Arizona Daily Wildcat
Communication and self-exploration are important steps in the sexual process, a sex educator said last night.
"Find out for yourself - masturbate," said Merryl Sloane, a Tucson sex educator. "Practice, practice, practice."
Sloane spoke to a group of about 10 University of Arizona students attending the workshop in the Coronado Residence Hall Estrella lounge. The event was sponsored by the Associated Students Women's Resource Center.
Sloane also said negotiation, experimentation, evaluation and returning again to self-exploration are part of the six steps one must take to improve sexual experiences.
"Listen as if someone was giving you the instruction manual to their body," she said.
"Every time you go through the six steps, you improve," Sloane added. "I guarantee your sex life will be better."

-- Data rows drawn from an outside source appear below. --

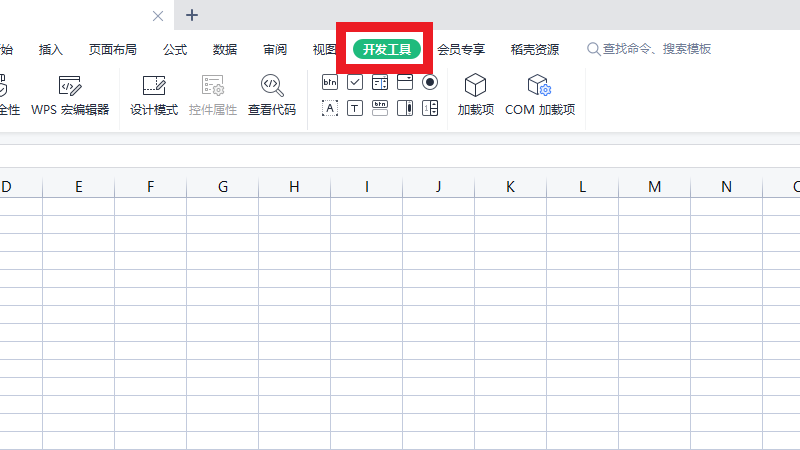The height and width of the screenshot is (450, 800).
Task: Insert a command button control
Action: coord(330,82)
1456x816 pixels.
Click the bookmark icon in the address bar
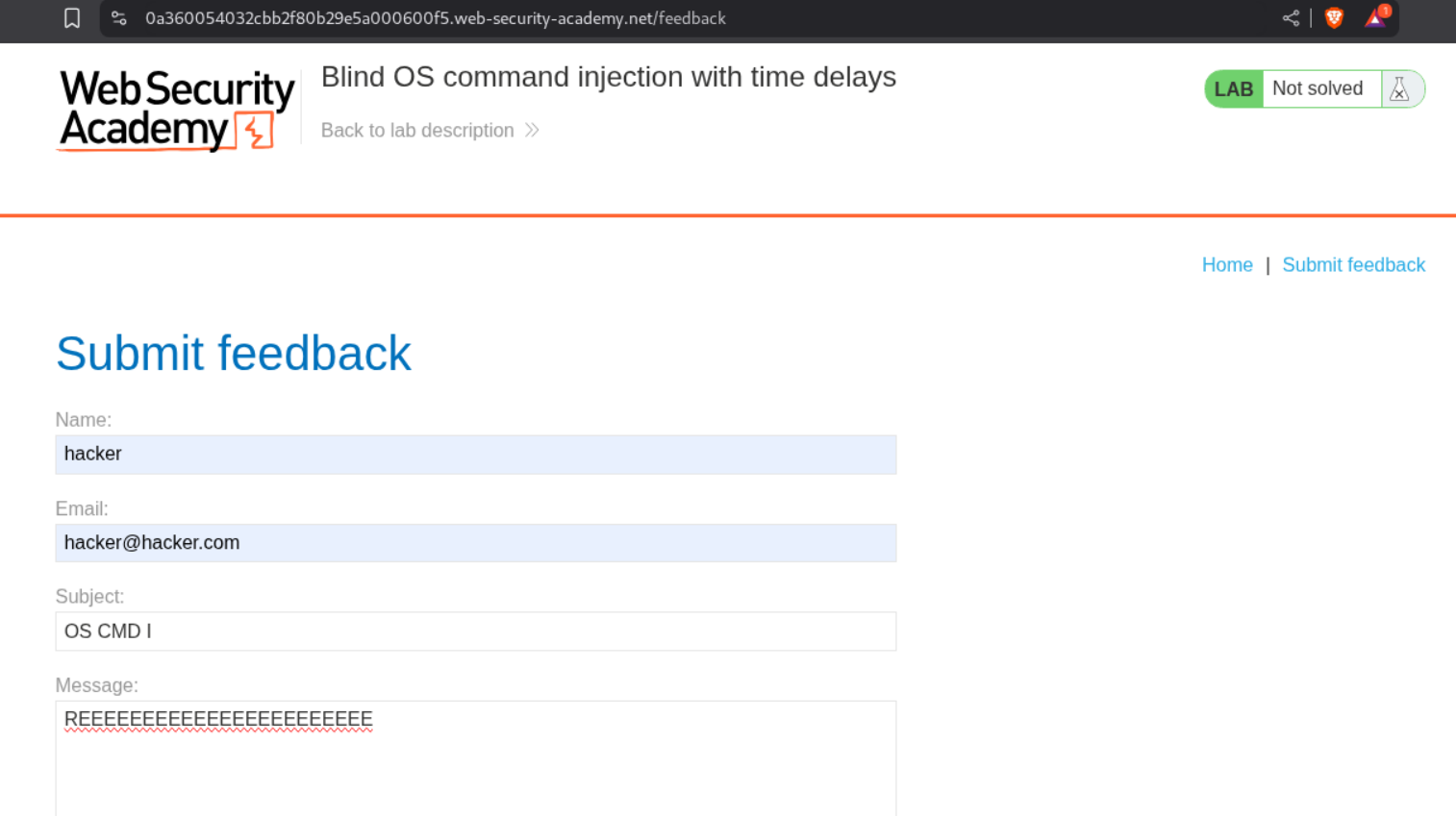(72, 18)
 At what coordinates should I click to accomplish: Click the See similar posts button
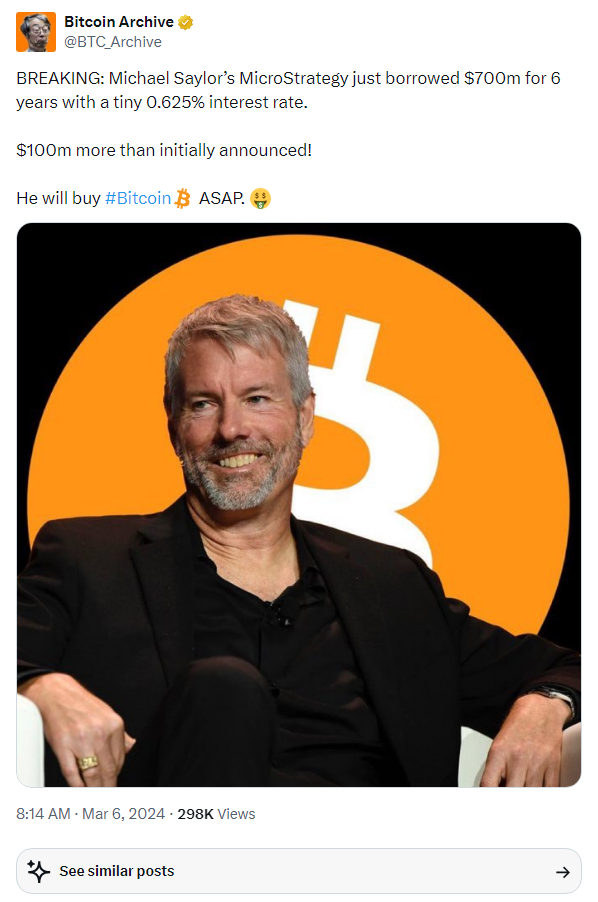pos(298,871)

Sloane has been a sex educator in Tucson for the past nine years. She teaches weekly classes at the Tucson Convention Center.
Sloane emphasized the idea that many people have been brought up to believe sex and masturbation are a bad thing.
"Once we start acknowledging that we're sexual beings we can realize it's always OK to say 'yes' or 'no,'" Sloane said. "This is a powerful way to relate and be intimate with someone."
To different people, sex can mean anything from intercourse to making out in the front seat of a truck for hours, and it is important to distinguish what sex means to people and their partners and friends, Sloane said.
"You get to decide for yourself," she added. "You can not assume what anybody means when they say they're having sex."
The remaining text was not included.